Discovery of novel 2,4-diarylaminopyrimidine derivatives as potent and selective epidermal growth factor receptor (EGFR) inhibitors against L858R/T790M resistance mutation
- Eur J Med Chem. 2018 May 25:152:298-306. doi: 10.1016/j.ejmech.2018.04.052.
- 1. School of Pharmacy, Fudan University, Shanghai, 201203, China.
- 2. Division of Antitumor Pharmacology, State Key Laboratory of Drug Research, Shanghai Institute of Materia Medica, Chinese Academy of Sciences, Shanghai, 201203, China; University of Chinese Academy of Sciences, No.19A Yuquan Road, Beijing, 100049, China.
- 3. Division of Antitumor Pharmacology, State Key Laboratory of Drug Research, Shanghai Institute of Materia Medica, Chinese Academy of Sciences, Shanghai, 201203, China; Department of Clinical Pharmacology, Xiangya Hospital, Central South University, Changsha, 410008, Hunan, China.

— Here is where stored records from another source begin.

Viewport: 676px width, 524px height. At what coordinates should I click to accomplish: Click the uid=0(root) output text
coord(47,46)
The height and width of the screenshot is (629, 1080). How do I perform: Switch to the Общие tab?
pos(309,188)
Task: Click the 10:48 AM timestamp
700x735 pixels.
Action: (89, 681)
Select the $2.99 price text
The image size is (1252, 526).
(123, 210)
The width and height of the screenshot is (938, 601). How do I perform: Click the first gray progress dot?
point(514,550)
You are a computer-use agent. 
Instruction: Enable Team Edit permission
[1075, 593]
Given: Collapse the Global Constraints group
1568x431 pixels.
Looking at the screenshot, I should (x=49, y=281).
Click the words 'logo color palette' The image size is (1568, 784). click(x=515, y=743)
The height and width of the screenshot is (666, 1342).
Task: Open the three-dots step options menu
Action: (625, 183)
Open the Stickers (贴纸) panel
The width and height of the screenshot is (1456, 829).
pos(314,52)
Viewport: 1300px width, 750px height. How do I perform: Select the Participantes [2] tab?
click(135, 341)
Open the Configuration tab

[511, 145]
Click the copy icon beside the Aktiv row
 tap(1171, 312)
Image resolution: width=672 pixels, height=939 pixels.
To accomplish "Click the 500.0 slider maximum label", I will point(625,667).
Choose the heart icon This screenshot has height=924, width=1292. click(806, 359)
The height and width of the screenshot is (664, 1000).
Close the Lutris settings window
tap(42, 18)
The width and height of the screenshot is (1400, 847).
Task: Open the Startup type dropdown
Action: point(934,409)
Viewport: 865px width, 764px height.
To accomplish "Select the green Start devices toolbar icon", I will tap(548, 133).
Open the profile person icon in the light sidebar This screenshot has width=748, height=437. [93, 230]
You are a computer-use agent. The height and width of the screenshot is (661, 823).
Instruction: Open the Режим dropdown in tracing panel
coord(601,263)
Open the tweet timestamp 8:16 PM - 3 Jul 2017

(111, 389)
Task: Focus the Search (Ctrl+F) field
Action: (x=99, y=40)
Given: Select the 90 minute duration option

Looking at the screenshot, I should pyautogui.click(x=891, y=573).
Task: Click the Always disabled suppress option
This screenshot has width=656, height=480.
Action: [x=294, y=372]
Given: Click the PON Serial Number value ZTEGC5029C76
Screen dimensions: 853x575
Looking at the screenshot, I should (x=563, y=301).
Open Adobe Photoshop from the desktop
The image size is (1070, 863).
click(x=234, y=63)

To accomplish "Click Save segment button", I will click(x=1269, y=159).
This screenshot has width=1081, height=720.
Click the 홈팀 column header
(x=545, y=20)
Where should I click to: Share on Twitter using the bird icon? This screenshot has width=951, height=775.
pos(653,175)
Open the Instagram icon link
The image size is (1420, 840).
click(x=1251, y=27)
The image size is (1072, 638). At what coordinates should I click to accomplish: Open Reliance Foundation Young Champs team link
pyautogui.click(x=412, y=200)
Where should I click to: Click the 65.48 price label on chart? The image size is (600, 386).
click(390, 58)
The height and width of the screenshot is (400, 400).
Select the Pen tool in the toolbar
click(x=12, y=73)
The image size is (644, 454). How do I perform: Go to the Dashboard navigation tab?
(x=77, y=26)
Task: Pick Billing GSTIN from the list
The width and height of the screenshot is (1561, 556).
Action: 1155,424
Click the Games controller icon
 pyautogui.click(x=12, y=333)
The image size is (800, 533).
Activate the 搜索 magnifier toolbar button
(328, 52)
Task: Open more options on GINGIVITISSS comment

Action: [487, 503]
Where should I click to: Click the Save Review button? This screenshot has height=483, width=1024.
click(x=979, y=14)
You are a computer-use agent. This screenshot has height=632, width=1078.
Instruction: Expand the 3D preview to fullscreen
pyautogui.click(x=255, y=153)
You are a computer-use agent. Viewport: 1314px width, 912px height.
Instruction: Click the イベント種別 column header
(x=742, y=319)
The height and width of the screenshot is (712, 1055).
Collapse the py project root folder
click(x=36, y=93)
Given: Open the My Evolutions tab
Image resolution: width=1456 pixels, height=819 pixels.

- 4. Division of Antitumor Pharmacology, State Key Laboratory of Drug Research, Shanghai Institute of Materia Medica, Chinese Academy of Sciences, Shanghai, 201203, China.
- 5. School of Pharmacy, Fudan University, Shanghai, 201203, China. Electronic address: [email protected].
- 6. Division of Antitumor Pharmacology, State Key Laboratory of Drug Research, Shanghai Institute of Materia Medica, Chinese Academy of Sciences, Shanghai, 201203, China. Electronic address: [email protected].
- 7. School of Pharmacy, Fudan University, Shanghai, 201203, China. Electronic address: [email protected].
A series of novel 2,4-diarylaminopyrimidine derivatives of AZD9291 were discovered as L858R/T790M mutant selective epidermal growth factor receptor (EGFR) inhibitors. The majority of these compounds exhibited moderate to excellent EGFR T790 M/L858R inhibitory activities and comparable anti-proliferative activities against double mutant over-expressed NCI-H1975 cells to that of AZD9291. The most promising compounds 8a displayed an IC50 of 4.1 nM against EGFR L858R/T790M mutants. 8a also showed excellent cytotoxic effect against NCI-H1975 cells with an IC50 of 59 nM and 100-fold selectivity over wide-type EGFR over-expressed A431 cells. Compound 8a significantly inhibited tumor growth in NCI-H1975 xenograft models at a non-toxic dose. Docking study performed for 8a with ATP binding site of EGFR-TK showed the similar binding mode to that of AZD9291. All these results suggested that compound 8a was a potential mutant-selective EGFR Inhibitor.